Les noyaux d'abricot contiennent de l'amygdaline, le même glycoside cyanogénique que l'on trouve dans les amandes amères et les noyaux de cerises. Lorsqu’elle est écrasée et exposée à l’humidité, l’amygdaline se décompose pour libérer du benzaldéhyde (l’odeur d’amande-cerise) et des traces de cyanure d’hydrogène. L'Autorité européenne de sécurité des aliments a émis des avertissements en 2016 concernant la consommation de noyaux d'abricot crus : plus de trois petits noyaux peuvent dépasser les limites de cyanure sans danger pour les adultes.
Extraction & Chimie
Méthode d'extraction : Non applicable. Il n’existe pas d’huile essentielle ou d’absolue commerciale d’abricot — le profil volatil du fruit est dominé par des esters solubles dans l’eau et des composés volatils à chaîne courte qui ne survivent pas à l’extraction. La note est reconstituée à partir de γ-décalactone, γ-undécalactone, linalol, benzaldéhyde et β-ionone. L’huile de noyau d’abricot (pressée à froid à partir des noyaux de Prunus armeniaca, CAS 68650-44-2) est une huile porteuse cosmétique utilisée en soins de la peau — pas un ingrédient parfumant.

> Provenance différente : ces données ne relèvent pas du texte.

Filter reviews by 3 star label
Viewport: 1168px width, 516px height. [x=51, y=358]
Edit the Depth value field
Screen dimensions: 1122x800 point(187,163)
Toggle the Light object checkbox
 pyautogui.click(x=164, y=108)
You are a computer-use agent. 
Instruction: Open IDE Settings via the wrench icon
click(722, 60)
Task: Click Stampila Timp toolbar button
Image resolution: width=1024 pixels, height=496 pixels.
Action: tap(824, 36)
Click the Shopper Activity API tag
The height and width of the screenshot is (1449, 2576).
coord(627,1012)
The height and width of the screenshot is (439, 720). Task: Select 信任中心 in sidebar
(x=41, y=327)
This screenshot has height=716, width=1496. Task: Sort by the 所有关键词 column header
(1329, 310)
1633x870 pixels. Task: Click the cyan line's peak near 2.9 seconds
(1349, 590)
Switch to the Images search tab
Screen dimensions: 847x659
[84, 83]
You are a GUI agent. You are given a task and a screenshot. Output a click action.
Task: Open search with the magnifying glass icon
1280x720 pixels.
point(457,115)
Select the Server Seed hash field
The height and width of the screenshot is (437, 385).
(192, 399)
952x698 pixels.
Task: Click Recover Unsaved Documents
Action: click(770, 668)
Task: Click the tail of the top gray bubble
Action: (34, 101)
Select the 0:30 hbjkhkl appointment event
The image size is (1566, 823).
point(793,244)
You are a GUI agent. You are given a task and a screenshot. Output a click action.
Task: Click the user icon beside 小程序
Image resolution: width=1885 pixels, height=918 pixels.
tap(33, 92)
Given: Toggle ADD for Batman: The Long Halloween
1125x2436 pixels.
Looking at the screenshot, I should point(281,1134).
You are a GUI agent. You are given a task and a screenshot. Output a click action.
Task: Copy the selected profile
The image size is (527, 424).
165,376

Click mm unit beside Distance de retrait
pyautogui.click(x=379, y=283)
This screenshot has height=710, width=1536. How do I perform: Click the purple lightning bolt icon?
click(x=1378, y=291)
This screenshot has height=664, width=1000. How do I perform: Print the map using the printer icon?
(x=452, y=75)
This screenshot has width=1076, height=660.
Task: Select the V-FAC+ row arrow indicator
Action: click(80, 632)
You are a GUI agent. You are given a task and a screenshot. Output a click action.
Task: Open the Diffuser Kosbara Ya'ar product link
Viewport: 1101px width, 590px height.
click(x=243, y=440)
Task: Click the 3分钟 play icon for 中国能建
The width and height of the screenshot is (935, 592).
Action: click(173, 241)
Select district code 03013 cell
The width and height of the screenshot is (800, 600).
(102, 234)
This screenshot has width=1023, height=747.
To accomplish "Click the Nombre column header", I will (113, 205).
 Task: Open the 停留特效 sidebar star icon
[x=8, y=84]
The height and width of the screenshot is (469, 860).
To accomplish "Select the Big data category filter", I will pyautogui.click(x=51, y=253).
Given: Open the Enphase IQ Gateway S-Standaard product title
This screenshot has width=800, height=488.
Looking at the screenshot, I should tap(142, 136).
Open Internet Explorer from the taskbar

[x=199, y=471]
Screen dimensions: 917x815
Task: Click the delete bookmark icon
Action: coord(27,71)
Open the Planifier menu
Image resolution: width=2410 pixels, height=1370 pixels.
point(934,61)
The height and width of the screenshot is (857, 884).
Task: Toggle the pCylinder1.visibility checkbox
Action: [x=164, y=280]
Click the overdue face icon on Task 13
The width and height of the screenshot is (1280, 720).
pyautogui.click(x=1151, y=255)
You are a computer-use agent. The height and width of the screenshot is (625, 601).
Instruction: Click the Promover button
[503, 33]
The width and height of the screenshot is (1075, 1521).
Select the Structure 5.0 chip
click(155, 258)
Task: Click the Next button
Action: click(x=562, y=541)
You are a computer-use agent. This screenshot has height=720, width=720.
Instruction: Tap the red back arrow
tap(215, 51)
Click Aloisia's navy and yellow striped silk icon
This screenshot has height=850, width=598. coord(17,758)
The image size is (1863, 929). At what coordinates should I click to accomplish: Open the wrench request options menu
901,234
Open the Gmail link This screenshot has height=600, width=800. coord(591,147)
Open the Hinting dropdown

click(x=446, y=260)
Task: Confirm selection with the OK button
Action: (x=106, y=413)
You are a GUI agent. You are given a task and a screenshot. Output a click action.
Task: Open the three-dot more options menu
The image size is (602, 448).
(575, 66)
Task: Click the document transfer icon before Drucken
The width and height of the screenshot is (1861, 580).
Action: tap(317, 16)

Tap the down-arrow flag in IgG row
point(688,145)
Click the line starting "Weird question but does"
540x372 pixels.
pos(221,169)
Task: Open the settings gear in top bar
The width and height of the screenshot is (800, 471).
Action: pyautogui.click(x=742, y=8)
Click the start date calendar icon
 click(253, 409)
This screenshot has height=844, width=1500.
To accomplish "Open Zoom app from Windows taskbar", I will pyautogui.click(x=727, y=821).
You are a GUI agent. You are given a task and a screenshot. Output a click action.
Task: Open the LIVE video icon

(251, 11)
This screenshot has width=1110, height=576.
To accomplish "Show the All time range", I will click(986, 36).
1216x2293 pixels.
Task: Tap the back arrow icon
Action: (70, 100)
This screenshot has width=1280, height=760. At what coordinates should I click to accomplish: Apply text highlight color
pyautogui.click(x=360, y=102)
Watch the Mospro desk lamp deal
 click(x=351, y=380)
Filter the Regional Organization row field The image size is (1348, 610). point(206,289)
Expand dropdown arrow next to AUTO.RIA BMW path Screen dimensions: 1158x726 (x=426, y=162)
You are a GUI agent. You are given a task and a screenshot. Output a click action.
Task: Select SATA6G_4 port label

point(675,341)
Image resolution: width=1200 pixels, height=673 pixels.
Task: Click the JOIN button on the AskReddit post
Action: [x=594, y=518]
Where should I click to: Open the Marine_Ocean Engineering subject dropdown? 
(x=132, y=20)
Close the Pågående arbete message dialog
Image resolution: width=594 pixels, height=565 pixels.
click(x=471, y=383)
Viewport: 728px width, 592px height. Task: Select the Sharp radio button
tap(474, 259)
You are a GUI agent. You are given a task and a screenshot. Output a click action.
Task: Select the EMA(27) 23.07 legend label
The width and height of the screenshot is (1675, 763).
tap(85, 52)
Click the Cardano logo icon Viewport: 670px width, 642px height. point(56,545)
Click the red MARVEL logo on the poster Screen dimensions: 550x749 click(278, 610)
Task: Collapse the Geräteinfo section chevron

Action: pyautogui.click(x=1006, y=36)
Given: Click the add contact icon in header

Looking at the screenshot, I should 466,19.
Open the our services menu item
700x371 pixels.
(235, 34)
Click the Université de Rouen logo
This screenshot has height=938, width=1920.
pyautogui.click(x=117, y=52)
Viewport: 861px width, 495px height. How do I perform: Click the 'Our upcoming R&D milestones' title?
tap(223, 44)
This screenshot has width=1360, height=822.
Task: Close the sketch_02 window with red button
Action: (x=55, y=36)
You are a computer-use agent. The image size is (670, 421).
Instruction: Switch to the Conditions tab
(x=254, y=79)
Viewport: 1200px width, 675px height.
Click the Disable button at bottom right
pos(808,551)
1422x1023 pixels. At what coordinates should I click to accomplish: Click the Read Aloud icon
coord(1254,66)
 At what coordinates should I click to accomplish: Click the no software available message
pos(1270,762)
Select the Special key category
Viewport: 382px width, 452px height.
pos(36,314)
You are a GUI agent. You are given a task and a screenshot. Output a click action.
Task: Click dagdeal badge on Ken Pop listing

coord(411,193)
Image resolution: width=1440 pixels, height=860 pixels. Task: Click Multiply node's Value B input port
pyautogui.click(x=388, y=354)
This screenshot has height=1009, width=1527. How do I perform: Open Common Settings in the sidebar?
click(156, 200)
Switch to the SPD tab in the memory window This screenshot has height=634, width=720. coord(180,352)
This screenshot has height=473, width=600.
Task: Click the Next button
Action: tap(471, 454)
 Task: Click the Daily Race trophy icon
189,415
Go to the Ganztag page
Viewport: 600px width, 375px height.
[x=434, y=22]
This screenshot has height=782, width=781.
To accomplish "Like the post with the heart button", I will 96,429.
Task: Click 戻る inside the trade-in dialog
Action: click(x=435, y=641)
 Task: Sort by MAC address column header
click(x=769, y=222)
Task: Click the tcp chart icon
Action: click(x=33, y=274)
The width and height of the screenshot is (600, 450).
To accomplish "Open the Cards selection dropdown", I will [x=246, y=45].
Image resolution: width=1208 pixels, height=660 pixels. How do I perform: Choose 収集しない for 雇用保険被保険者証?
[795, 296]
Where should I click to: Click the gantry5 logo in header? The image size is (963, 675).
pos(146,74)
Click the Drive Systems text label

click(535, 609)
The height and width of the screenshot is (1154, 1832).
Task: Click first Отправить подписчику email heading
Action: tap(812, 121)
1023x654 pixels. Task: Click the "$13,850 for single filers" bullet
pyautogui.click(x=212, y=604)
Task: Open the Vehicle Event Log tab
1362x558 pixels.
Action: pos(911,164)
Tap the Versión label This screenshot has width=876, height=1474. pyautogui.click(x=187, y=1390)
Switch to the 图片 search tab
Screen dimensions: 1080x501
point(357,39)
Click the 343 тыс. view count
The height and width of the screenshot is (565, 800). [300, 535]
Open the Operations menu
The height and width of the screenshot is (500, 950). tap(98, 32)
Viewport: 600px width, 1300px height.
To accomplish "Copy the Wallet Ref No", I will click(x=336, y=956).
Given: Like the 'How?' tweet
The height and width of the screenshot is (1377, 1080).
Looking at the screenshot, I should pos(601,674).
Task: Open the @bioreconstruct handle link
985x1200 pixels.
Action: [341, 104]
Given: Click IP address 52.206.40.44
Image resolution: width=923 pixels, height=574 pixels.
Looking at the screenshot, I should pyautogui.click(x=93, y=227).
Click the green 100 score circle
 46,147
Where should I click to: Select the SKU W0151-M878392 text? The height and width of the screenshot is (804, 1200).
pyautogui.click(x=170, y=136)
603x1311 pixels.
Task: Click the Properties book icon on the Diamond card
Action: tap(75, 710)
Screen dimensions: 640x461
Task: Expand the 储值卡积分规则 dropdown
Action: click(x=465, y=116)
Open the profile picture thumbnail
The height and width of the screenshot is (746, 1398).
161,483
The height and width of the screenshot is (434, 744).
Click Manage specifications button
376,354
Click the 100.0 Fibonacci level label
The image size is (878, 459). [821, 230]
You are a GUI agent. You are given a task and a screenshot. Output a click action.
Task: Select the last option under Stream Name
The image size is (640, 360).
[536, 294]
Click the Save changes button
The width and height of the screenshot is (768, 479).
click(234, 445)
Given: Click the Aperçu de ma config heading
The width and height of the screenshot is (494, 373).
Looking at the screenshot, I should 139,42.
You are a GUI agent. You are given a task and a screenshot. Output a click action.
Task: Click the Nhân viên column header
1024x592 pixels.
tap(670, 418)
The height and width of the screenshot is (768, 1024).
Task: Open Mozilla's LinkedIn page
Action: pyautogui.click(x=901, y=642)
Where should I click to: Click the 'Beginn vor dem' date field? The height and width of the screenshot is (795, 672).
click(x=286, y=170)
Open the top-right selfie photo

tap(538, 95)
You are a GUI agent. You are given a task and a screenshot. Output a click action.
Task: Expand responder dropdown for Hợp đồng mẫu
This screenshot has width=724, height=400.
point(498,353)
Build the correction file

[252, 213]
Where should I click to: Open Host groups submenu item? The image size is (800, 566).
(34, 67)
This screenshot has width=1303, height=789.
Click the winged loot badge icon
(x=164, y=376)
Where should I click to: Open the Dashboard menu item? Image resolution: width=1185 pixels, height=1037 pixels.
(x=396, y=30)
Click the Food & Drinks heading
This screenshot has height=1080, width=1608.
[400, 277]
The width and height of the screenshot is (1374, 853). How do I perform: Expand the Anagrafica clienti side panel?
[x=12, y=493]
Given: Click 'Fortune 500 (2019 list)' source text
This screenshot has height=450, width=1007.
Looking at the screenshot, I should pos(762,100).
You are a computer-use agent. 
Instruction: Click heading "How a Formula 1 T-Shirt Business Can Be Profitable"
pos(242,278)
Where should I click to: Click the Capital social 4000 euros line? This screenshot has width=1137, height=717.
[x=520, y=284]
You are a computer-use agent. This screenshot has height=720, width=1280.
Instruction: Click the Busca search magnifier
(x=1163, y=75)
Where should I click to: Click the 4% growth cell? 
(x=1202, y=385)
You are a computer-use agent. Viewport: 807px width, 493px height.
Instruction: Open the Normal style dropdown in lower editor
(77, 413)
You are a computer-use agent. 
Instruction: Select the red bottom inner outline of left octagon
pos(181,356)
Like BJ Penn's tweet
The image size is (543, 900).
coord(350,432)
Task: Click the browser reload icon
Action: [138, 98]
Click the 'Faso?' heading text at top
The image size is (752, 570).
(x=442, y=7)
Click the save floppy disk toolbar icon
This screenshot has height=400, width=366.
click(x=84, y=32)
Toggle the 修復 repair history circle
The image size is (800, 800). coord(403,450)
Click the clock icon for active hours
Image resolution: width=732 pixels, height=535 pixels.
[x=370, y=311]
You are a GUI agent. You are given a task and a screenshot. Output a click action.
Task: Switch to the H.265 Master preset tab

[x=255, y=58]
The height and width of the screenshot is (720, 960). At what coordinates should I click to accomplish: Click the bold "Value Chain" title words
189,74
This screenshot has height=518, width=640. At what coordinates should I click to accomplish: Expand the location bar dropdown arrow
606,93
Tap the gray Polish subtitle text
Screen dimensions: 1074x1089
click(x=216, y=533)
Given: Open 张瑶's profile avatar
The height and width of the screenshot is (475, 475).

L'abricot fonctionne comme un modificateur de cœur dans les compositions fruitées-florales, gourmandes et orientales douces. La gamma-décalactone apporte le caractère lactonique principal. La fraction benzaldéhyde relie l'abricot aux accords d'amande et de cerise, permettant aux parfumeurs de créer des ponts dans la famille des Prunus. La qualité abricot sec (obtenue grâce aux lactones plus des traces de composés soufrés ou des bases de fruits secs) fonctionne dans les accords ambrés-orientaux et fruits secs. L'abricot se marie naturellement avec la vanille, l'amande, la pêche, le miel et les bois doux. Sa retenue le rend utile comme note de soutien qui apporte de la chaleur sans affirmer une identité fruitée spécifique. L'abricot n'est pas mis en avant comme note principale dans aucun parfum actuel de Premiere Peau.